Would you copy only the lines below, from the one containing "Task: Toggle In Line Edit Mode" through the very last one, leaving the pictures out?

Supplied entries:
====================
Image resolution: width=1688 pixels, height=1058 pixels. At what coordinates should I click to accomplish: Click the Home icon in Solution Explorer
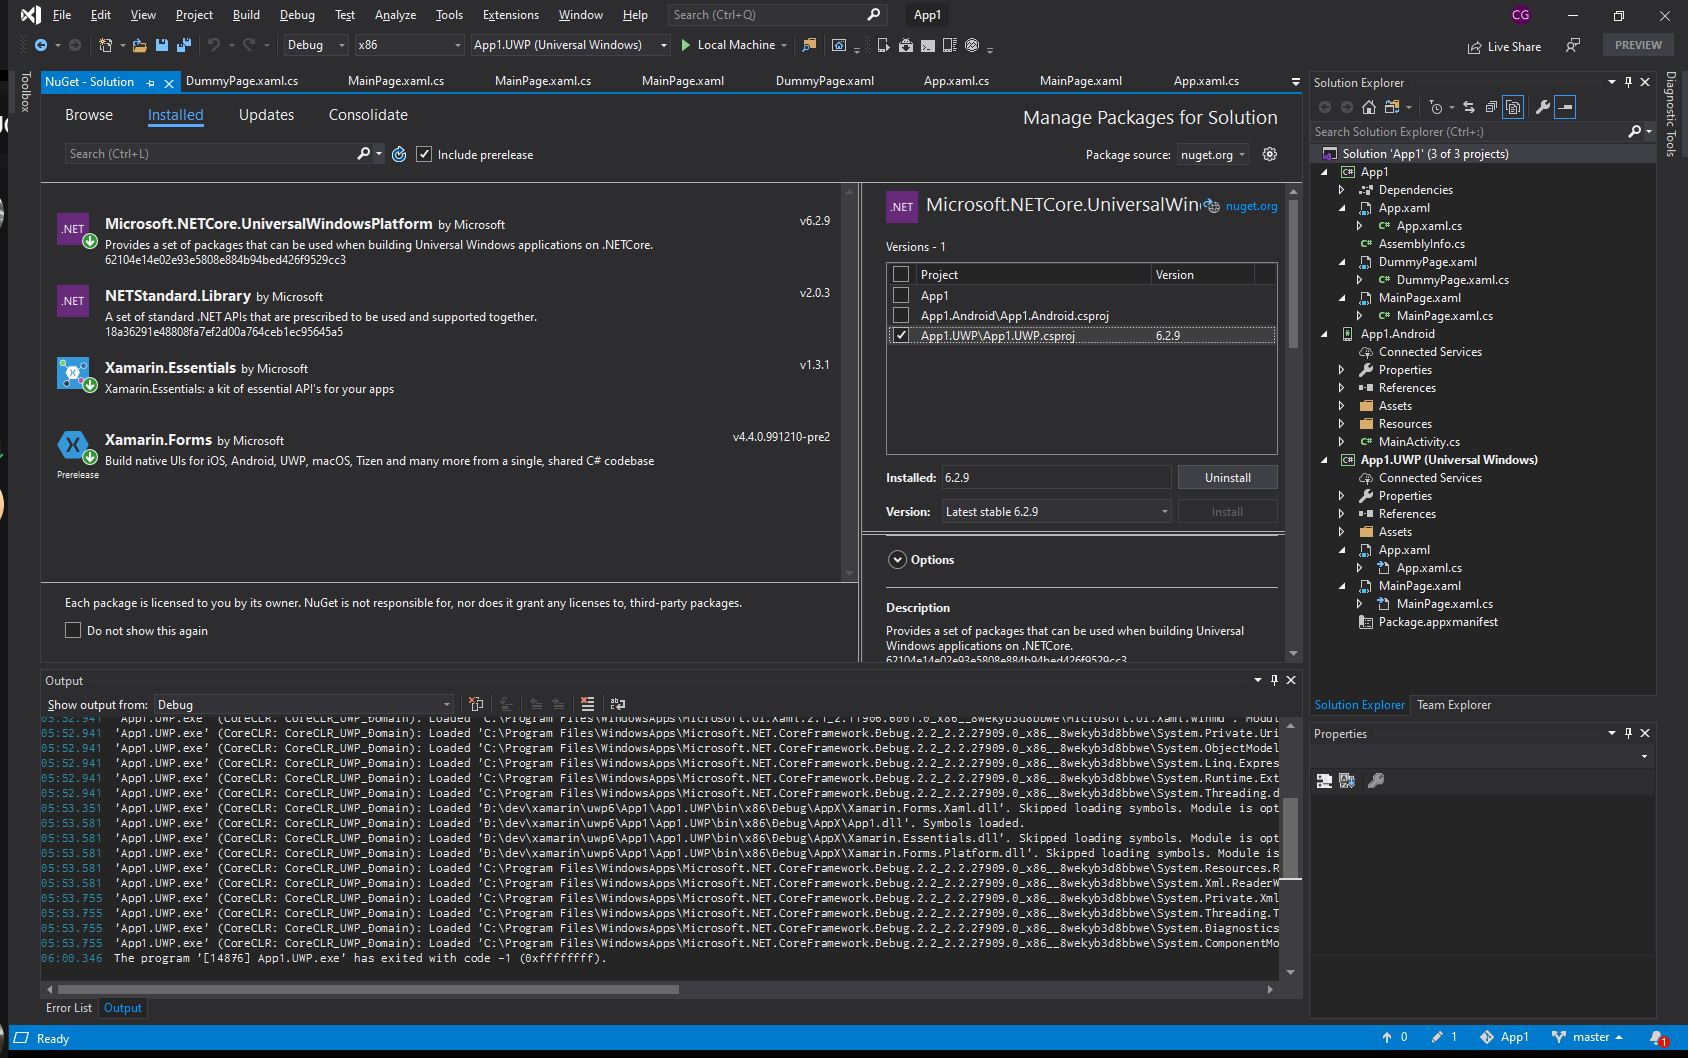click(1369, 107)
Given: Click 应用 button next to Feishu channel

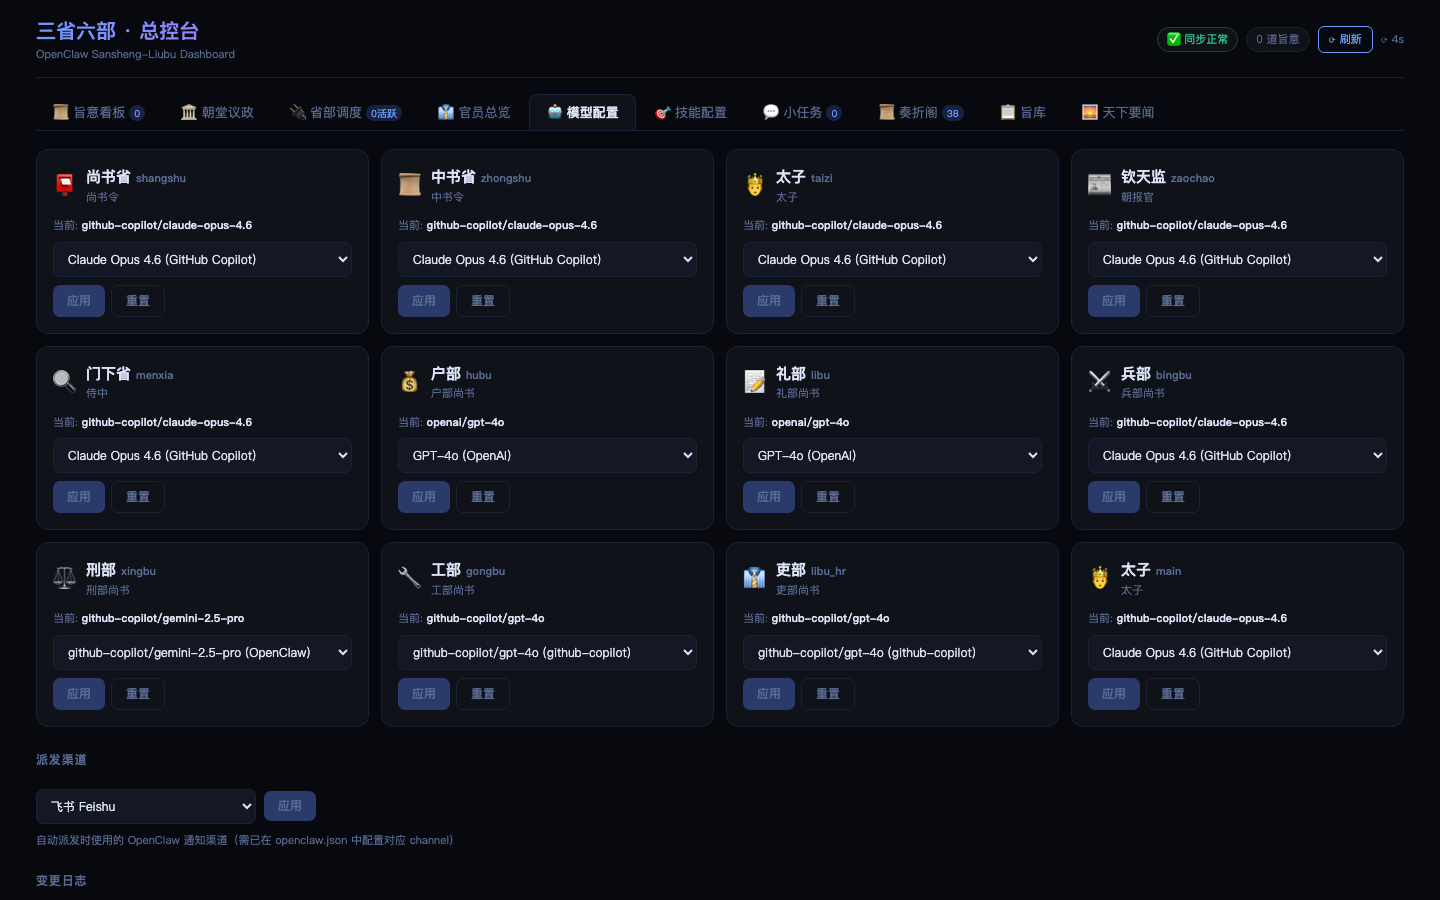Looking at the screenshot, I should click(x=290, y=806).
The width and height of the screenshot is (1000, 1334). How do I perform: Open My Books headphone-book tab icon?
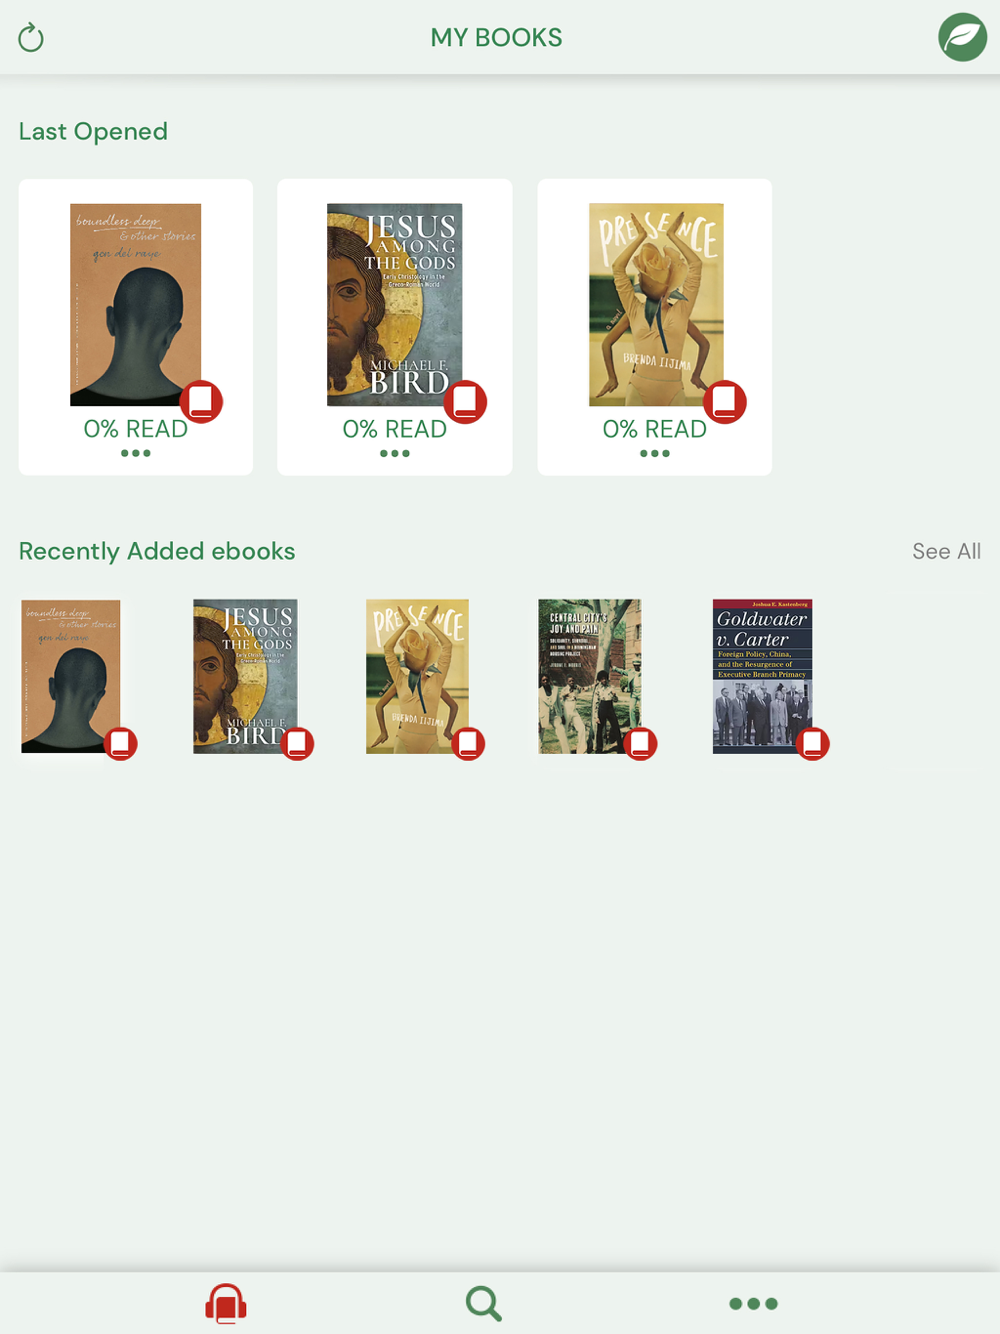click(x=226, y=1303)
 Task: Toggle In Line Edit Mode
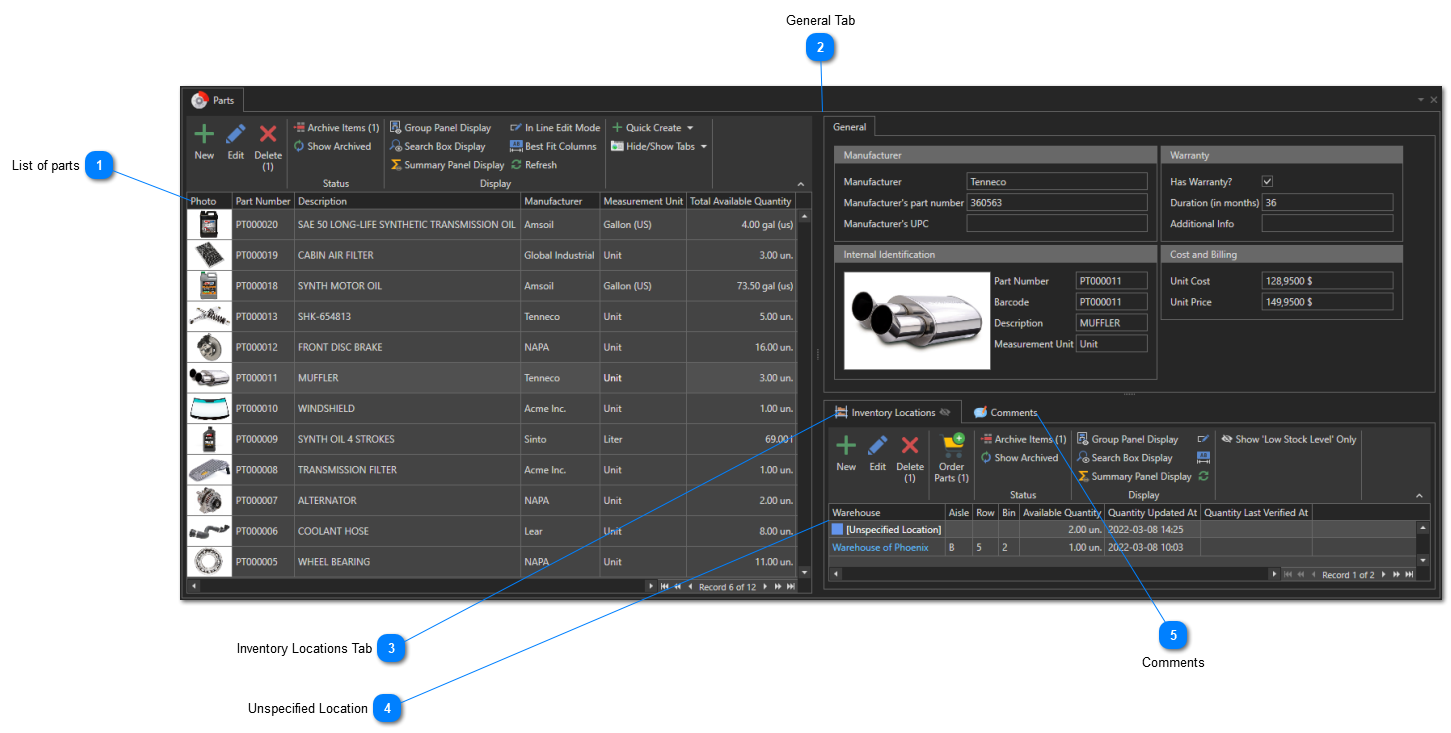[x=555, y=128]
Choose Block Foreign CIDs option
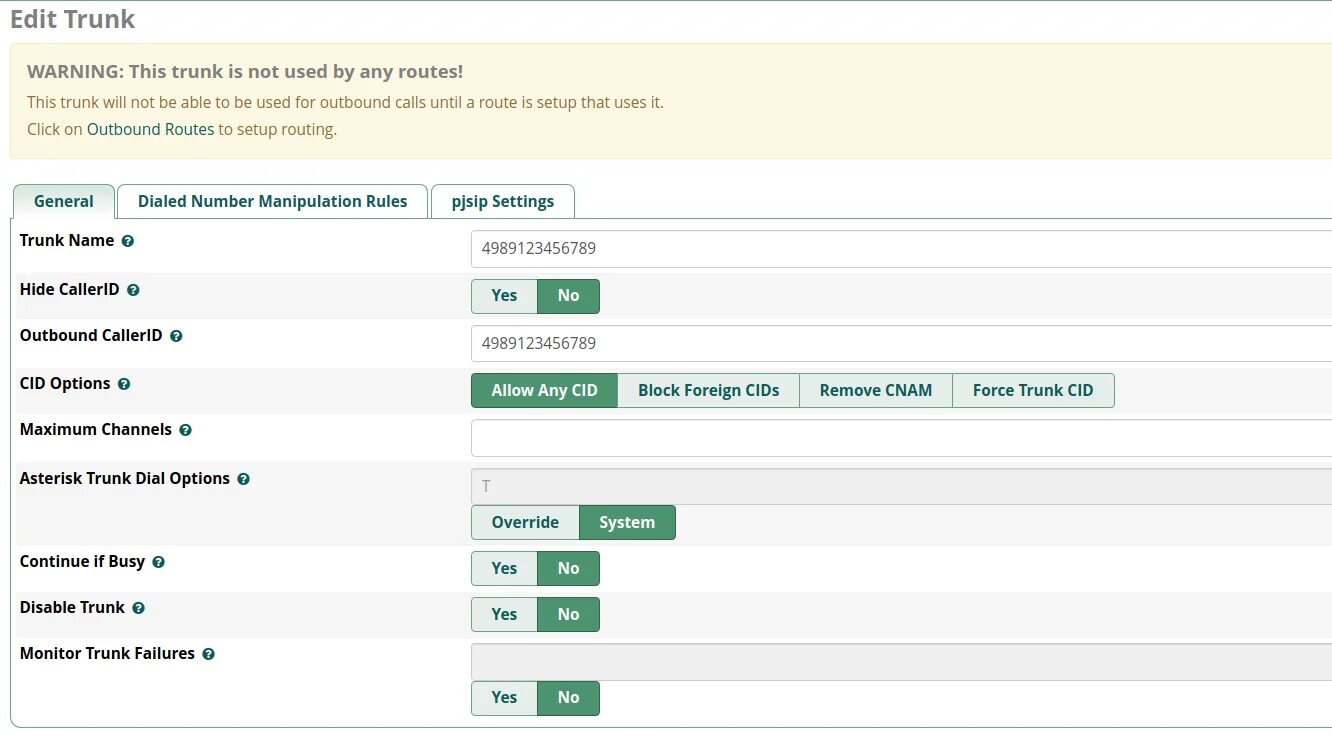1332x748 pixels. tap(708, 391)
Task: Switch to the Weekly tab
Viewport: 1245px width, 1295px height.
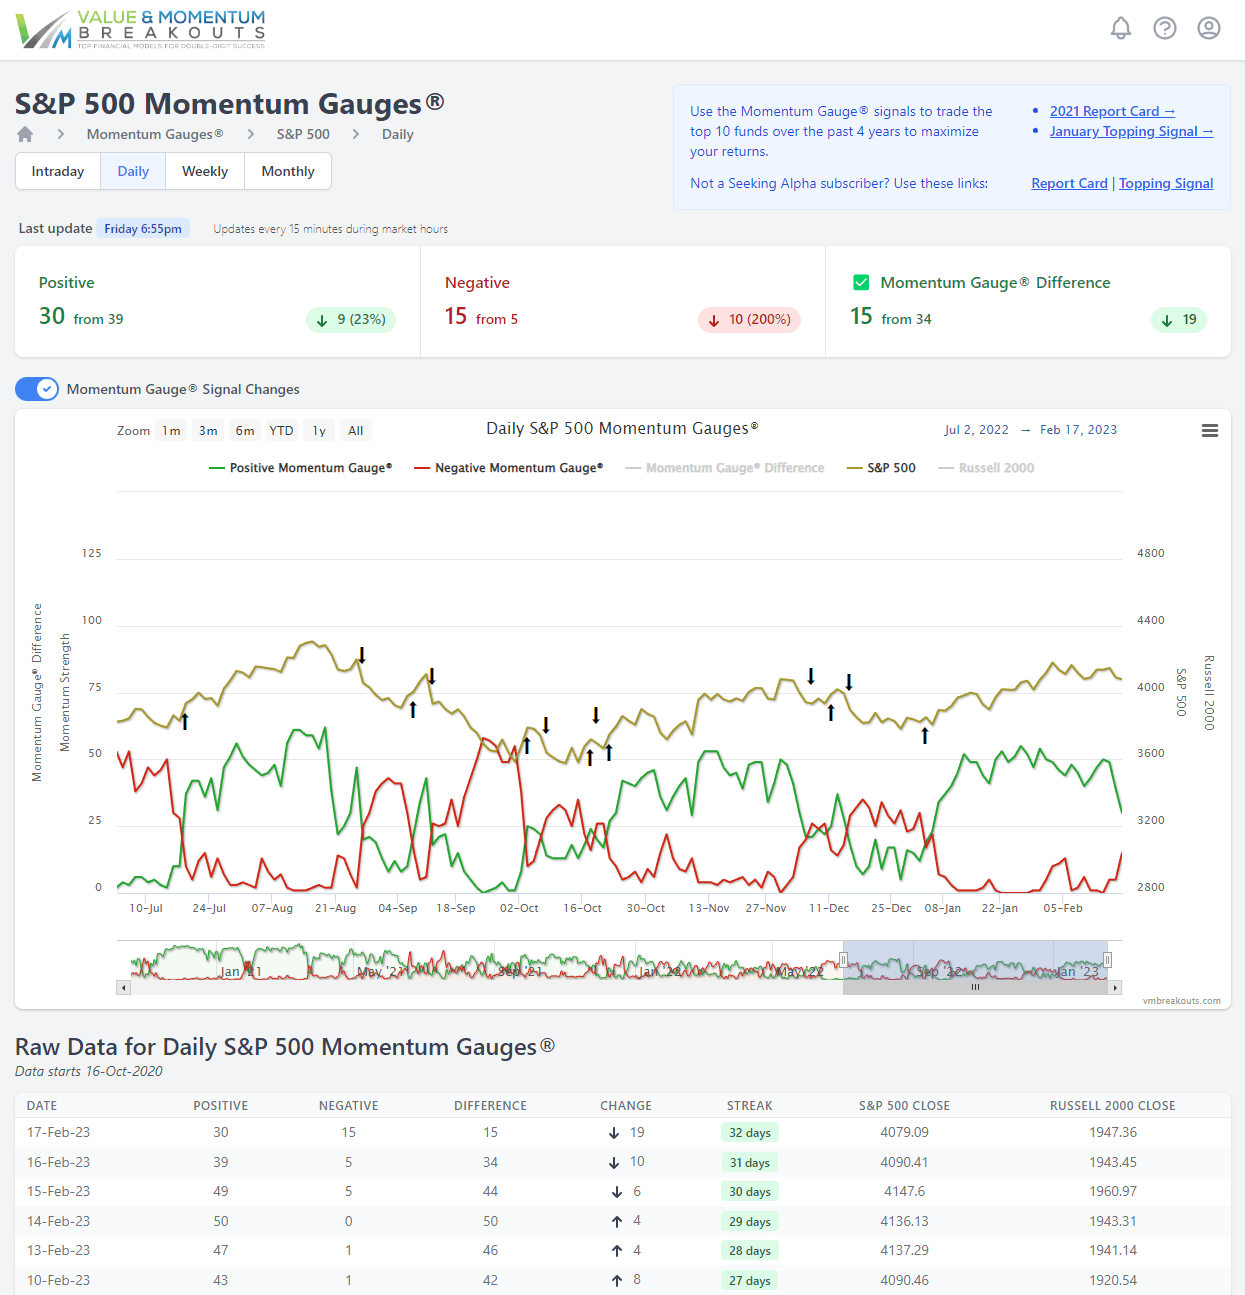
====================
Answer box:
 Task: Toggle In Line Edit Mode
[x=555, y=128]
Choose Block Foreign CIDs option
1332x748 pixels. tap(708, 391)
Task: Switch to the Weekly tab
Viewport: 1245px width, 1295px height.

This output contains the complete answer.